▸ **Problem details**
What you output must match the entries exactly, apart from the pictures, which are left out.

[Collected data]
=== Section Start ===

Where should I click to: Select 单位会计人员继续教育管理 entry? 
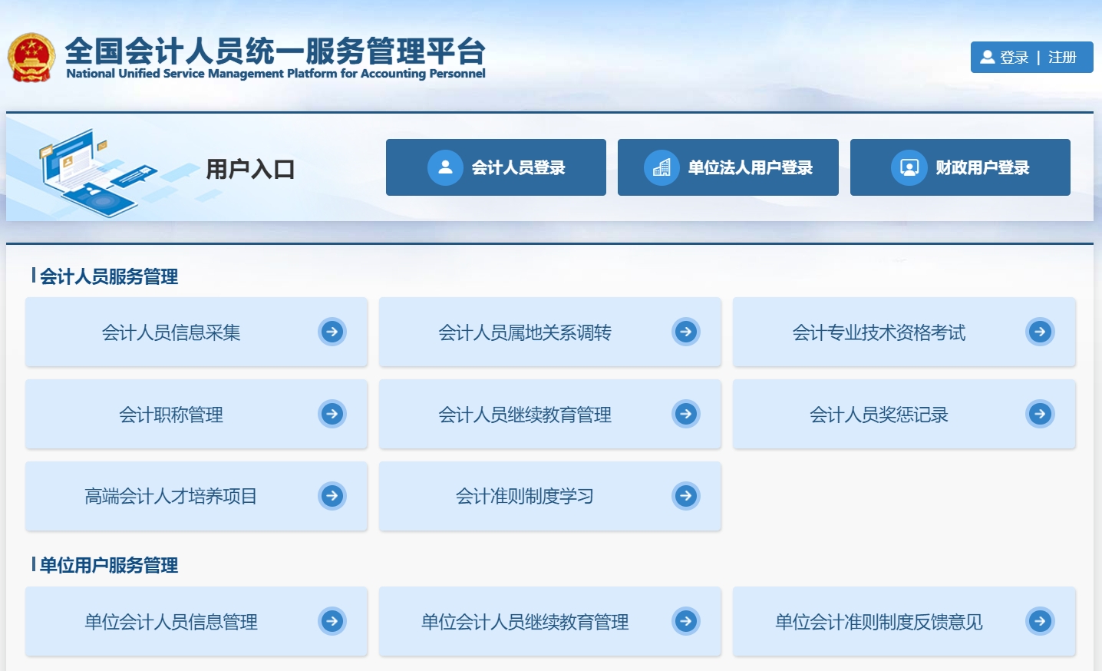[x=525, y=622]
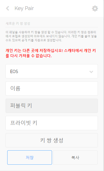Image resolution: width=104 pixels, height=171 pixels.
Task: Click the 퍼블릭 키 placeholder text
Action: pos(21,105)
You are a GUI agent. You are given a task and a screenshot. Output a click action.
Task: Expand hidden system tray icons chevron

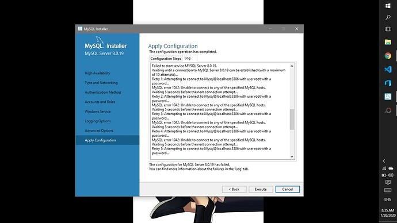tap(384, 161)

=== Section End ===

▸ **Solution to the problem**
Where should I click to: Select 单位会计人员继续教育管理 entry? 
[x=525, y=622]
Image resolution: width=104 pixels, height=171 pixels.
Task: Click the 퍼블릭 키 placeholder text
Action: pos(21,105)
You are a GUI agent. You are given a task and a screenshot. Output a click action.
Task: Expand hidden system tray icons chevron

tap(384, 161)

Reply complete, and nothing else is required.